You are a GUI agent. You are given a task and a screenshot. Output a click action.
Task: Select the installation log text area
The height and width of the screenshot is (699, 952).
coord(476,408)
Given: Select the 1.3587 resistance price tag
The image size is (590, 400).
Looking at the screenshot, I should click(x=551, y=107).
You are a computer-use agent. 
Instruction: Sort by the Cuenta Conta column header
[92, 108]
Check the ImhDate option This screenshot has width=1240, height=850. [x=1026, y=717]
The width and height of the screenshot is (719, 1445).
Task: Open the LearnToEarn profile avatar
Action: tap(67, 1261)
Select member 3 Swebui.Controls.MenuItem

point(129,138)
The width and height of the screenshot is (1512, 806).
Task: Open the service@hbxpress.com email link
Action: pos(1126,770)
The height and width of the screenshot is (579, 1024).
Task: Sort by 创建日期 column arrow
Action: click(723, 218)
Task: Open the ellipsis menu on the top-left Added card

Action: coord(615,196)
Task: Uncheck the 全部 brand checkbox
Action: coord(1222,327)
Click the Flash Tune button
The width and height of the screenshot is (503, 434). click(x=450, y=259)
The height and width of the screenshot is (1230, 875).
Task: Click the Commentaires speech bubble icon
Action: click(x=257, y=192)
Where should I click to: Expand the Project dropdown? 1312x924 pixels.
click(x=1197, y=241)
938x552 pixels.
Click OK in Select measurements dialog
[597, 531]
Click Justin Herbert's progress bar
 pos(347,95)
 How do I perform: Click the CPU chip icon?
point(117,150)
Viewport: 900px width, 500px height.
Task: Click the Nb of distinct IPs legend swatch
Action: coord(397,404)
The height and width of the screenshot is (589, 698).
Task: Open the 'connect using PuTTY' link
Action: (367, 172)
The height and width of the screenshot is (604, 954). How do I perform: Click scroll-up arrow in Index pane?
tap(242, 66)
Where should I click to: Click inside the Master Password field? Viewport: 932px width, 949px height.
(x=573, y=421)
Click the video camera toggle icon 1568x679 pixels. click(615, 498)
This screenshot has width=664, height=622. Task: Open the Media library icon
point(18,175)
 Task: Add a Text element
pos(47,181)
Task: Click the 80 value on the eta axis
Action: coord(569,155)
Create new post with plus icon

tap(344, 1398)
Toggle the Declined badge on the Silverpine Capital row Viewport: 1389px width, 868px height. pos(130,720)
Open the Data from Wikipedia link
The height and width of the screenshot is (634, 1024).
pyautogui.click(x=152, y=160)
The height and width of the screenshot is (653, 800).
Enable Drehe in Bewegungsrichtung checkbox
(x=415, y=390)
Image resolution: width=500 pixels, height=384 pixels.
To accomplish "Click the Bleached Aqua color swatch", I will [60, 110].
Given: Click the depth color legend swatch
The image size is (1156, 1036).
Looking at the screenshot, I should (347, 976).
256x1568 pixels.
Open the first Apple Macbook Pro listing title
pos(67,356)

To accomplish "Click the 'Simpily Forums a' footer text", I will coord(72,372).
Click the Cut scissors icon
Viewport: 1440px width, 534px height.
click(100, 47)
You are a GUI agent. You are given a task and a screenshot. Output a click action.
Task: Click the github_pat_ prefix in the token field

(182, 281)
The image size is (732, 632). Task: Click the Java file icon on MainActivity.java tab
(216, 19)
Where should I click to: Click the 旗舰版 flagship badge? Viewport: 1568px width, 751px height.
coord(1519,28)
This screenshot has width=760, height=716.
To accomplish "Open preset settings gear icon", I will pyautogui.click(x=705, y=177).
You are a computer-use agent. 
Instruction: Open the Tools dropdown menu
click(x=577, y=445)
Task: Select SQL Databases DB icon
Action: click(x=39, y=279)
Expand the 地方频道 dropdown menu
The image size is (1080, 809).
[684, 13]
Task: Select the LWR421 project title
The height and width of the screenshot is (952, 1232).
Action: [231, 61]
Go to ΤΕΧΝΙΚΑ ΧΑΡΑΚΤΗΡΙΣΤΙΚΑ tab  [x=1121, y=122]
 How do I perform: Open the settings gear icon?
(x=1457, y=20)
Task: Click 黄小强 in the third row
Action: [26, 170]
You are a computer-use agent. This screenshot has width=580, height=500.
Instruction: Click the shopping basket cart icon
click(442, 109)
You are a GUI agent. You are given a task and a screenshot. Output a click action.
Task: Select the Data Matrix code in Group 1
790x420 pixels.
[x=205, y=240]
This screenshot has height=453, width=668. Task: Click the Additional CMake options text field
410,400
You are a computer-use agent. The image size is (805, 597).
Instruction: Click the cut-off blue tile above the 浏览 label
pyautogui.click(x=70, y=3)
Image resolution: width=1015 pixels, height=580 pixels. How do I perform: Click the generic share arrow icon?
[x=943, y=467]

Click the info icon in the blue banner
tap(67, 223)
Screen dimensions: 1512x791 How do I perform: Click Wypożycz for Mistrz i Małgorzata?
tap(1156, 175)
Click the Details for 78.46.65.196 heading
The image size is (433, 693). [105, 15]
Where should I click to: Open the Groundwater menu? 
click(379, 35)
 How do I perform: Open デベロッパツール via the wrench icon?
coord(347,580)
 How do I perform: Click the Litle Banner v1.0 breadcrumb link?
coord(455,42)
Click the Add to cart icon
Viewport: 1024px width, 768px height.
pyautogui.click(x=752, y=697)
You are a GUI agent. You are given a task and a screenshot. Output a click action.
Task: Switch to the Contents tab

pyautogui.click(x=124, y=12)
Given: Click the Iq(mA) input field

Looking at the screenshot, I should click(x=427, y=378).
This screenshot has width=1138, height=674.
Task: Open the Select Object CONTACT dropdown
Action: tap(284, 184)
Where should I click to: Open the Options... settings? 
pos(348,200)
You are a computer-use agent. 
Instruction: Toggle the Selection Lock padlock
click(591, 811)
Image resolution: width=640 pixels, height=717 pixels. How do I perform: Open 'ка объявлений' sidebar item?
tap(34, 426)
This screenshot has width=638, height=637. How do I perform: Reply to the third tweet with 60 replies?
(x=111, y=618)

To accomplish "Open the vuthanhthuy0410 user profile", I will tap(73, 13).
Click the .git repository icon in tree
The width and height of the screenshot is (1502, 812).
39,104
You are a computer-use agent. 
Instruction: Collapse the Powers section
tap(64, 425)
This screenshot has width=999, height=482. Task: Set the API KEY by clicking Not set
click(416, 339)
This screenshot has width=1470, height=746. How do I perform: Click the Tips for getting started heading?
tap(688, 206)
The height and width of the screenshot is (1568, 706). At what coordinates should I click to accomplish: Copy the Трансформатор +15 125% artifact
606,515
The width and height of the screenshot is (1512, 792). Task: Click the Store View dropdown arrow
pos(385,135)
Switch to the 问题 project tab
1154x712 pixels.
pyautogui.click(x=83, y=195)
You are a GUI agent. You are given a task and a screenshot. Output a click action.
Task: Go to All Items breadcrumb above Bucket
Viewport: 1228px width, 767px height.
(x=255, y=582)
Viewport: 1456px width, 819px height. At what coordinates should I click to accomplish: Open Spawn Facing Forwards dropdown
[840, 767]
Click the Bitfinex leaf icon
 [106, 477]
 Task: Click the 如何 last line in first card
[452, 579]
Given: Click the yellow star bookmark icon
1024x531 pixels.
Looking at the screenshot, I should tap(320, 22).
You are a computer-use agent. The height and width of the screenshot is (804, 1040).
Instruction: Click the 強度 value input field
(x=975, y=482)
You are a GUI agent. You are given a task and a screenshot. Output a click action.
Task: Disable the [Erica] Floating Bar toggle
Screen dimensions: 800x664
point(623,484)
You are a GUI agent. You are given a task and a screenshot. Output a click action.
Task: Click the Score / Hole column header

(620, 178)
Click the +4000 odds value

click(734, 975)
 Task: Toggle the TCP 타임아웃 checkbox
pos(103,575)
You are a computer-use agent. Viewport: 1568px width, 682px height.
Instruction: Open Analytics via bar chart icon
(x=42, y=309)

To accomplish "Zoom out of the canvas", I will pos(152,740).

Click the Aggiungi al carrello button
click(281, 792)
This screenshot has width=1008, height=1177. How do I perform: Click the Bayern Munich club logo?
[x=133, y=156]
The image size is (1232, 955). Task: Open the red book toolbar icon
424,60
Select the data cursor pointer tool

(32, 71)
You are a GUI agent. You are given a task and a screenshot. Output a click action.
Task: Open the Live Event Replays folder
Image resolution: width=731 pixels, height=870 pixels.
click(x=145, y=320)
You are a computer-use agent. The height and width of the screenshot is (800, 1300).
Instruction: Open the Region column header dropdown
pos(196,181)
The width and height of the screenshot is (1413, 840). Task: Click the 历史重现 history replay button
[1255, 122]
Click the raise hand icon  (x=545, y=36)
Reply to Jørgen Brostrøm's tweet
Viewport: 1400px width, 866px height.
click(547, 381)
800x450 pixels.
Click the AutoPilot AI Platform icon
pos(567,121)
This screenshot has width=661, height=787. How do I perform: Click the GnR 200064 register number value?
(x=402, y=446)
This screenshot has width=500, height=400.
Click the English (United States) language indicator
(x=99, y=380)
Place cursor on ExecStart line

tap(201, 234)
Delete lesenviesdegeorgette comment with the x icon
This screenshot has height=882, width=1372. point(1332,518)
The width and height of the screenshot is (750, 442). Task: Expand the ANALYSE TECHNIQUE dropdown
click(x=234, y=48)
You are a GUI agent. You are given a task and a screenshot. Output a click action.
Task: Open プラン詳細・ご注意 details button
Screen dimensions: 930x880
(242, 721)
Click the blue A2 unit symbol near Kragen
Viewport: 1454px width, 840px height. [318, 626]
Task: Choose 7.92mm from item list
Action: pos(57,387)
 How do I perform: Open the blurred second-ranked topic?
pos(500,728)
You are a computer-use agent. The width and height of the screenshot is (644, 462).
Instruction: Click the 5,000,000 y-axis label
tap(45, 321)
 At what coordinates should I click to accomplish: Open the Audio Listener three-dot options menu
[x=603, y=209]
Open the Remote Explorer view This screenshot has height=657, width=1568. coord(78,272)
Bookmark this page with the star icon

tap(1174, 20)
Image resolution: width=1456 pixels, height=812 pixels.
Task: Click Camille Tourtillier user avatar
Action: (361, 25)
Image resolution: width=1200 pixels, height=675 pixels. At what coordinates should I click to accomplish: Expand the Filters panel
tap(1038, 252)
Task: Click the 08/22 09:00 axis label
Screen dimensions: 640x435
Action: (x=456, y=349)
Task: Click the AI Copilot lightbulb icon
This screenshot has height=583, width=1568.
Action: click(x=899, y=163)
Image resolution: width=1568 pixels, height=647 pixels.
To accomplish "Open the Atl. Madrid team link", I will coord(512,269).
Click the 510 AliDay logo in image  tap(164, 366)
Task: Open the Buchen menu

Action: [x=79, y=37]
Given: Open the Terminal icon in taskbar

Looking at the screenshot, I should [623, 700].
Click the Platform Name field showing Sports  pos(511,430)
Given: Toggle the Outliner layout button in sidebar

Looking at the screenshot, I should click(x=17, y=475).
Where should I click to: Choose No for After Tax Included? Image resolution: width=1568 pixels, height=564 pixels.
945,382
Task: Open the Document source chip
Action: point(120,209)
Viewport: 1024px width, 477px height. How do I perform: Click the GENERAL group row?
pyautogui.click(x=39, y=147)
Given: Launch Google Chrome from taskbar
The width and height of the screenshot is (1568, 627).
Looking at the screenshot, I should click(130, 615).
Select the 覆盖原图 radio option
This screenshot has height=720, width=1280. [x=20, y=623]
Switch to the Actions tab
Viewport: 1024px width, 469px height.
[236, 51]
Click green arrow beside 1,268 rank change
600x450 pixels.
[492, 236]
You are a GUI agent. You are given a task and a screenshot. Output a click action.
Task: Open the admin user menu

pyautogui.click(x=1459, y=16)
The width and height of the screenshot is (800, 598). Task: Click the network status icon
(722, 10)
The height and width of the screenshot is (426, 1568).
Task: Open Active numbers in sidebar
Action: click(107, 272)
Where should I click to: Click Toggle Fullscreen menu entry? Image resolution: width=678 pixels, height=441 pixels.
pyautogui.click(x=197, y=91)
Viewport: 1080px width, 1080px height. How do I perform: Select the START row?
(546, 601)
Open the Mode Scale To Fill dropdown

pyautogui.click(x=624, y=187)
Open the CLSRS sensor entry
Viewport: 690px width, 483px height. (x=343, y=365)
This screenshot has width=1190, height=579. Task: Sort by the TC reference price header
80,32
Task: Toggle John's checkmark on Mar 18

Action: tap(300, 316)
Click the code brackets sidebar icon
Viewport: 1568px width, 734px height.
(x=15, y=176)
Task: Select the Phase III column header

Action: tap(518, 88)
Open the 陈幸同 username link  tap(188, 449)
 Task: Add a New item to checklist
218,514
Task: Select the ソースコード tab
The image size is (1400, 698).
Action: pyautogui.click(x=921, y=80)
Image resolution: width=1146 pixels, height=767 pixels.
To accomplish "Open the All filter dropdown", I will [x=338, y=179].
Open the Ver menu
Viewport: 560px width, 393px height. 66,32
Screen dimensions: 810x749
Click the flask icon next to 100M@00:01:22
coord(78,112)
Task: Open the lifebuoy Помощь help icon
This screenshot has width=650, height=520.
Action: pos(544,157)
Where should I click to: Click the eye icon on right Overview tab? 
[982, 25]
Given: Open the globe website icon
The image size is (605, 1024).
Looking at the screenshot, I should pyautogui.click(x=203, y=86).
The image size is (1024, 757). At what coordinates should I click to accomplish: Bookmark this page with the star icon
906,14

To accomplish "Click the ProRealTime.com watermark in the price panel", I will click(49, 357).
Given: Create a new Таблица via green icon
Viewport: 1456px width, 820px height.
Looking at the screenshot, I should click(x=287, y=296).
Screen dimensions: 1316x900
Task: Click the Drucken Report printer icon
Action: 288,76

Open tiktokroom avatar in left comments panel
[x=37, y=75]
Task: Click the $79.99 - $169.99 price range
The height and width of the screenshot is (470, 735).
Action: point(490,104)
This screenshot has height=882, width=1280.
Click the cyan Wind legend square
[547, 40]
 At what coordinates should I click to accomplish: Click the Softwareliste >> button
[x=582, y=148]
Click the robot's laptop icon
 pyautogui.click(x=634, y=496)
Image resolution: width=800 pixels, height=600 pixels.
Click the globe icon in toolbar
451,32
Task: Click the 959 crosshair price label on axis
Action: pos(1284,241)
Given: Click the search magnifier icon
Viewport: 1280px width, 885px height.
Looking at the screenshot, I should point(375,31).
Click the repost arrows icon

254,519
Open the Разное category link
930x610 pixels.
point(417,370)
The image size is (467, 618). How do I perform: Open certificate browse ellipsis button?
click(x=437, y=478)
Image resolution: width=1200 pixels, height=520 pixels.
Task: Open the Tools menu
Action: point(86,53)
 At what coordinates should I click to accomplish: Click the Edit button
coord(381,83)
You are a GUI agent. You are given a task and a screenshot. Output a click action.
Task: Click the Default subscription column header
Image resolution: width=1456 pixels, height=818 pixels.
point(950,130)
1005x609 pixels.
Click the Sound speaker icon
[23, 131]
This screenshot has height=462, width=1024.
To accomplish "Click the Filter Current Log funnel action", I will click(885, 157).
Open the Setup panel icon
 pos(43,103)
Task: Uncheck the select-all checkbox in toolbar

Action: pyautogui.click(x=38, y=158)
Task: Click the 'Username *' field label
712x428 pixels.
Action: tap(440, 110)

- - -

[Action item]: Would you please copy every line in the data that contains the word "code"?

[Exercise response]:
Task: Select the Data Matrix code in Group 1
Click the code brackets sidebar icon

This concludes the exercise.